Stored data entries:

-=-=-=-=-

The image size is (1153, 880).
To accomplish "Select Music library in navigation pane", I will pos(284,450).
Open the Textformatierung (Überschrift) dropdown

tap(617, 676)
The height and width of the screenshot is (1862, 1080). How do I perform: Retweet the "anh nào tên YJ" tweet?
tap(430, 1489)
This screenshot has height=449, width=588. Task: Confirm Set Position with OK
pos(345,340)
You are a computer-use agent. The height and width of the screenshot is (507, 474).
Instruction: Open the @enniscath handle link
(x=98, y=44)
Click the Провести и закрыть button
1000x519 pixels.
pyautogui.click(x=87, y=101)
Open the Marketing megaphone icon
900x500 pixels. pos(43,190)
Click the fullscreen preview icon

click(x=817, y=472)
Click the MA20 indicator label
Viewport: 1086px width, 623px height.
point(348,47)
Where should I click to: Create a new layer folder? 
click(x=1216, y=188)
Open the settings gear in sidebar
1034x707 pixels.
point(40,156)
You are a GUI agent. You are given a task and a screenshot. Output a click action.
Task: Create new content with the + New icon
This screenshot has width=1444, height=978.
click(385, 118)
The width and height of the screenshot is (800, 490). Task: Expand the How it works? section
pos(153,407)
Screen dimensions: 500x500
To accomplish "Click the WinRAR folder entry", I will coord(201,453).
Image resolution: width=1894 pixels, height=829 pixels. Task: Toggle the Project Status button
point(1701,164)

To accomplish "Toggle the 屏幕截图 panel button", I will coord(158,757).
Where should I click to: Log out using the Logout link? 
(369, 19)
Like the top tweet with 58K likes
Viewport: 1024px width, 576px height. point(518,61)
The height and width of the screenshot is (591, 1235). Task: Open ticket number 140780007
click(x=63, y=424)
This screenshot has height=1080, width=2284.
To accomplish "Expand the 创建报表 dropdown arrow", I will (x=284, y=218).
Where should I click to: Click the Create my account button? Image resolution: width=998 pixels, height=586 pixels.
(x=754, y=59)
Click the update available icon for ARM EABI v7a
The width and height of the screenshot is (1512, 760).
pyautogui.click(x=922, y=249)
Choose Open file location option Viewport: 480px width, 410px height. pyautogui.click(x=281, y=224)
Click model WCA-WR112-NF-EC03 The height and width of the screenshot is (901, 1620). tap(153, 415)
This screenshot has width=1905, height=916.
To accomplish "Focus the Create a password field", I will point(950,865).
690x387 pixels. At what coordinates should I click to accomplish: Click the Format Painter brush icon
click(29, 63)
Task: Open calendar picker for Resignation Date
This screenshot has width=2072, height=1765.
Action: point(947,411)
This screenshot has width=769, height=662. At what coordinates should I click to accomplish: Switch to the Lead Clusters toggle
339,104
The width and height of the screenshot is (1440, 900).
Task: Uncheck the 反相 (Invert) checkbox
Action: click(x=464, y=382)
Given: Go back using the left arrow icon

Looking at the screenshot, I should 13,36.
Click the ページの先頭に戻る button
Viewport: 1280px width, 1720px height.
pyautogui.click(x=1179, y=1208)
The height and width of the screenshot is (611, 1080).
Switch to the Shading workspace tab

-=-=-=-=-

• What you need to do: Go line by line through the data and copy any that contain "will".

• Solution for this exercise:
To accomplish "Select Music library in navigation pane", I will pos(284,450).
To accomplish "Click the WinRAR folder entry", I will coord(201,453).
To accomplish "Toggle the 屏幕截图 panel button", I will coord(158,757).
To accomplish "Expand the 创建报表 dropdown arrow", I will (x=284, y=218).
To accomplish "Focus the Create a password field", I will point(950,865).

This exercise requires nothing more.